§ DATA TO USE:
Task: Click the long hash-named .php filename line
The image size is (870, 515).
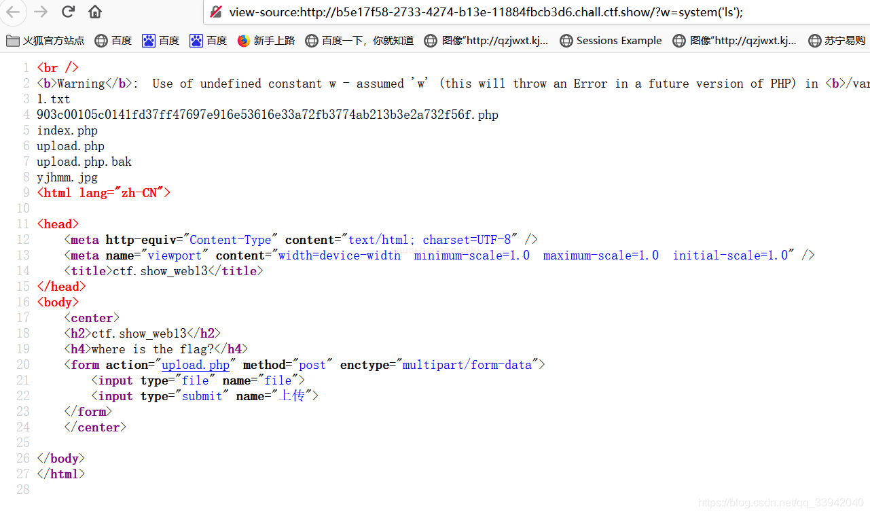Action: [x=268, y=115]
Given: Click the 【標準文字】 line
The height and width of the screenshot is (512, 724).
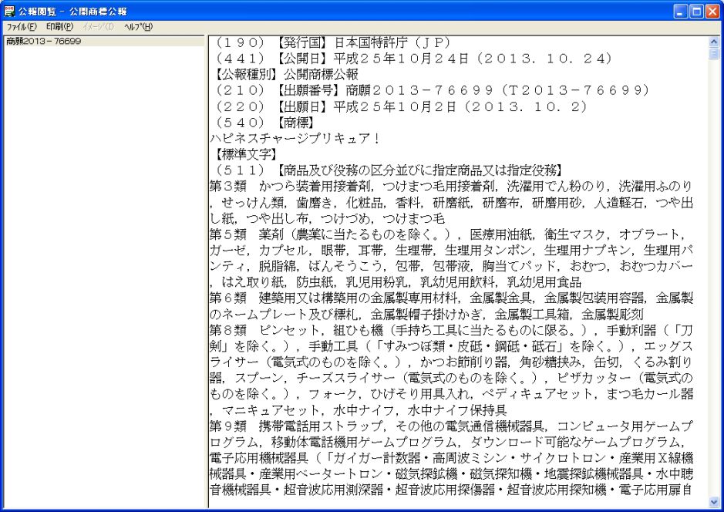Looking at the screenshot, I should pyautogui.click(x=246, y=153).
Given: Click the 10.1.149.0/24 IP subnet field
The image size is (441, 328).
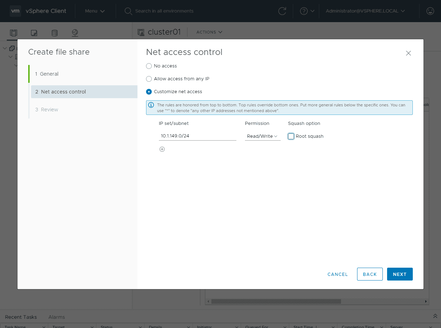Looking at the screenshot, I should [x=197, y=136].
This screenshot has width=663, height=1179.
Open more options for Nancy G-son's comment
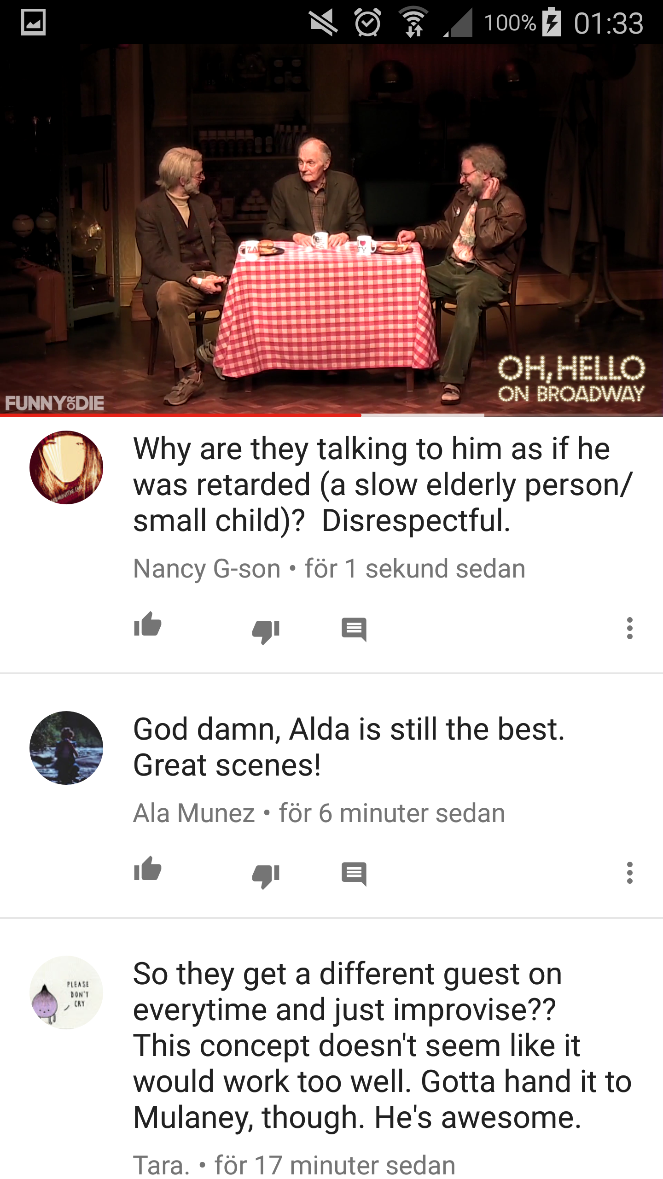629,628
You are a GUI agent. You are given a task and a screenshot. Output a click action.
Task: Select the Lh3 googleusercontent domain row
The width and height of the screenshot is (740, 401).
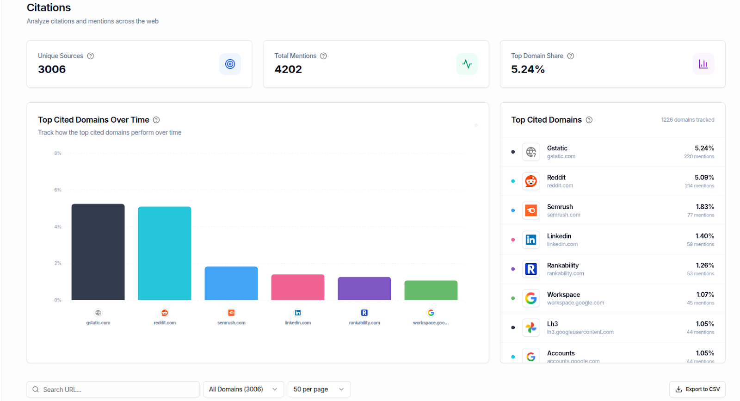coord(612,327)
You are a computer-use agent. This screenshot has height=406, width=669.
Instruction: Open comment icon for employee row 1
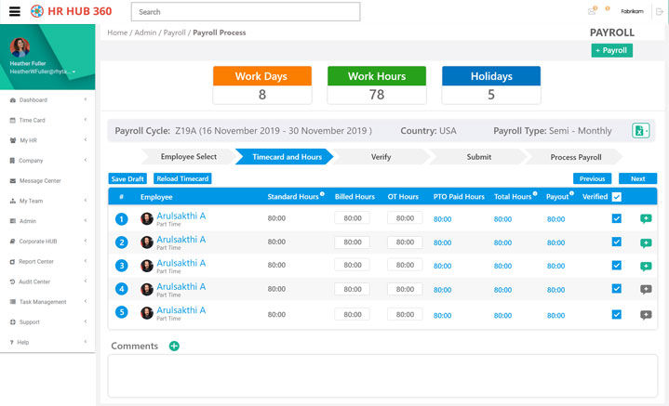coord(646,219)
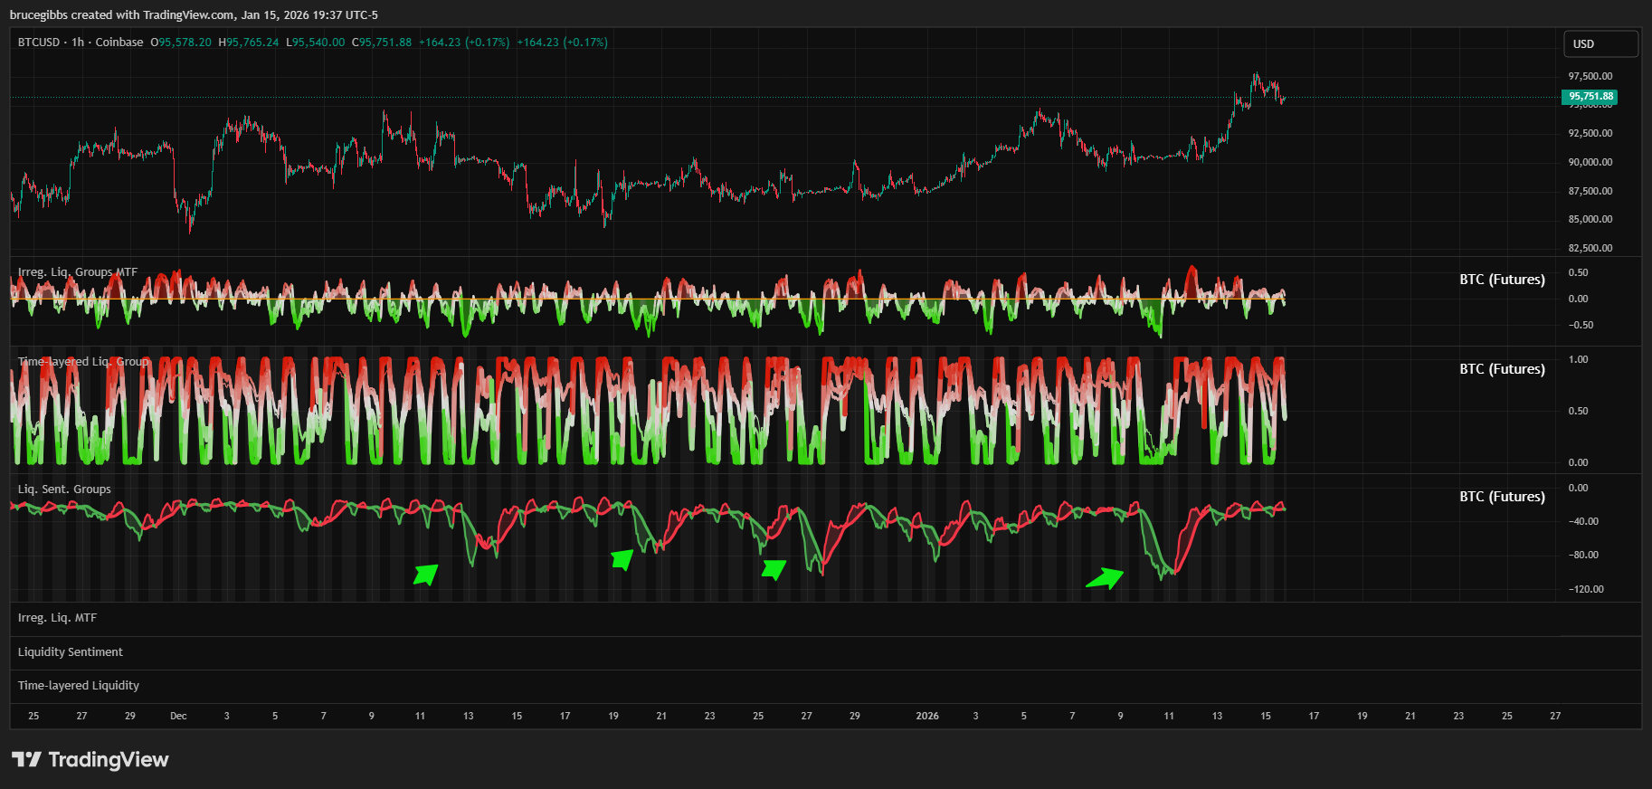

§ AIM: Copy out every row above word for word, leaving out the pictures.

§ EXERCISE RESPONSE:
Task: Click the long hash-named .php filename line
The image size is (870, 515).
Action: [x=268, y=115]
Given: Click the 【標準文字】 line
The height and width of the screenshot is (512, 724).
Looking at the screenshot, I should pyautogui.click(x=246, y=153).
Given: Click the 10.1.149.0/24 IP subnet field
The image size is (441, 328).
Looking at the screenshot, I should [x=197, y=136].
This screenshot has width=663, height=1179.
Open more options for Nancy G-son's comment
629,628
You are a GUI agent. You are given a task and a screenshot. Output a click action.
Task: Select the Lh3 googleusercontent domain row
The width and height of the screenshot is (740, 401).
coord(612,327)
You are a computer-use agent. This screenshot has height=406, width=669.
Instruction: Open comment icon for employee row 1
coord(646,219)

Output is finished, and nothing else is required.